TEXT SECTION -
——————

Commentary

In 2022, The Olympics Will Be Promoted After The Super Bowl

Though TV networks' on-air promotional time --live program same/day avails in primetime -- have ongoing value, it is lessening.

And perhaps all this extends to bigger program scheduling, too.

Live TV event programming -- especially sports -- still packs promotional punch for shows that follow a high-rated TV event. Consider what NFL football on CBS does for “60 Minutes,” its news magazine.

And the biggest of sports events -- the Super Bowl -- can do much more, launching new TV series that can last for years. Look at what CBS’ airing of the Super Bowl in February did for “The Equalizer.”

That show earned 20.4 million Nielsen live program viewers, following the Super Bowl. And this year so far, it averages 10.4 million viewers according to Nielsen’s live program and seven days of time-shifted viewing -- a top five broadcast TV show.

So one wonders what NBCUniversal is doing for its post-Super Bowl slot coming next February. Instead of looking to find the next big thing, or supporting an existing series, it is giving time to another major sporting event: the 2022 Beijing Winter Olympics.

The planning here is unique.

That's because the Super Bowl is running at the same time as the Olympics. The big game airs on February 13. The two-week Winter Olympics broadcast runs February 4-20.

NBCUniversal has made it a point to promote the overlap. As part of its yearly rotation, the Super Bowl and the Olympics are running at the same time on the same network.

——————

TO DO -
1. Rewrite the part of the Olympics and Super Bowl commentary that runs from "Though TV networks'" down to "program scheduling, too.", replacing "primetime" with "prime time".
2. Answer these questions from the commentary on the Olympics and the Super Bowl:
(a) How many Nielsen live program viewers did "The Equalizer" earn after the Super Bowl?
(b) On what date does the Super Bowl air?
(c) Which network's NFL football helps "60 Minutes"?

——————

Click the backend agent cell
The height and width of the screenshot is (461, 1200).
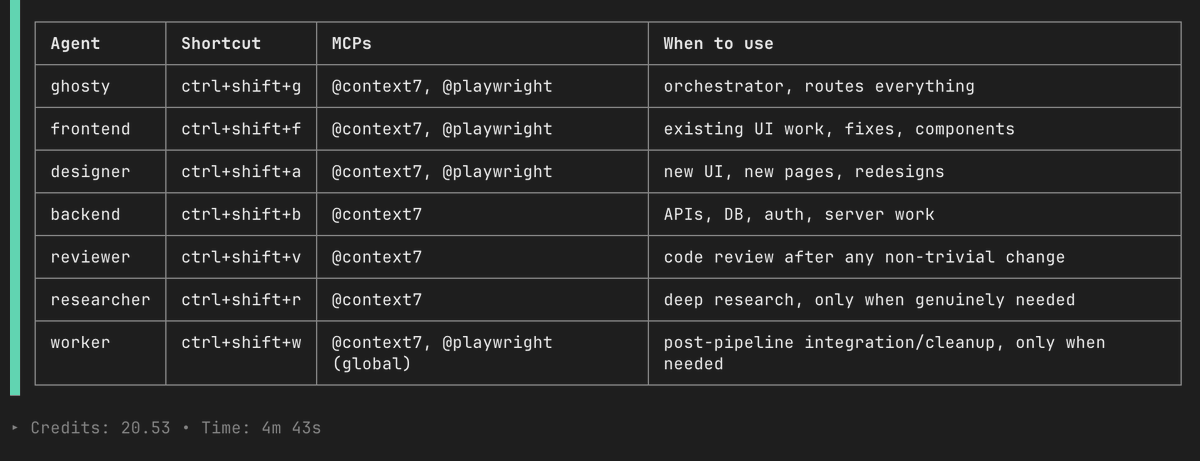pyautogui.click(x=100, y=215)
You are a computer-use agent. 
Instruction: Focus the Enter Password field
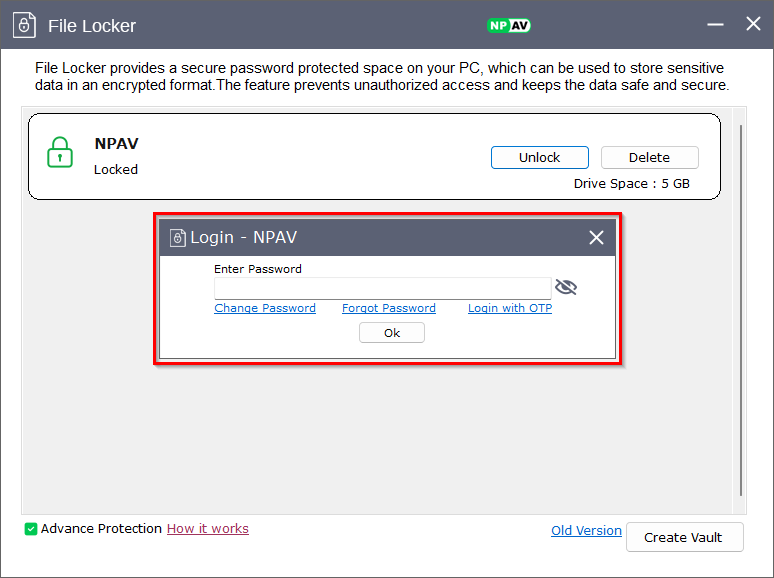pyautogui.click(x=382, y=288)
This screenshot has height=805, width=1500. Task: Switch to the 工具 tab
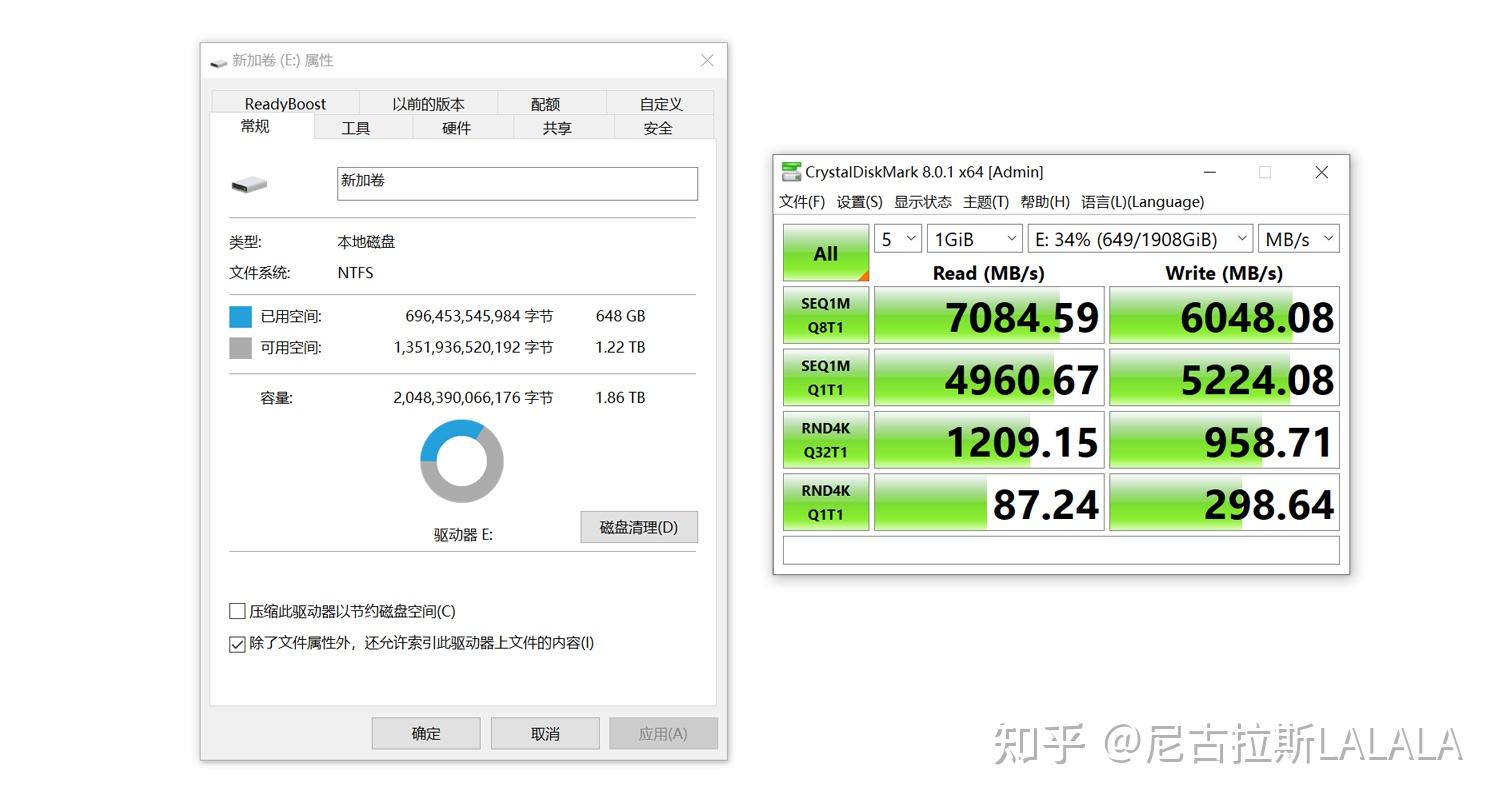point(355,127)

——————

RESULTS OF THE EXERCISE -
1.
Though TV networks' on-air promotional time --live program same/day avails in prime time -- have ongoing value, it is lessening.

And perhaps all this extends to bigger program scheduling, too.

2.
(a) 20.4 million
(b) February 13
(c) CBS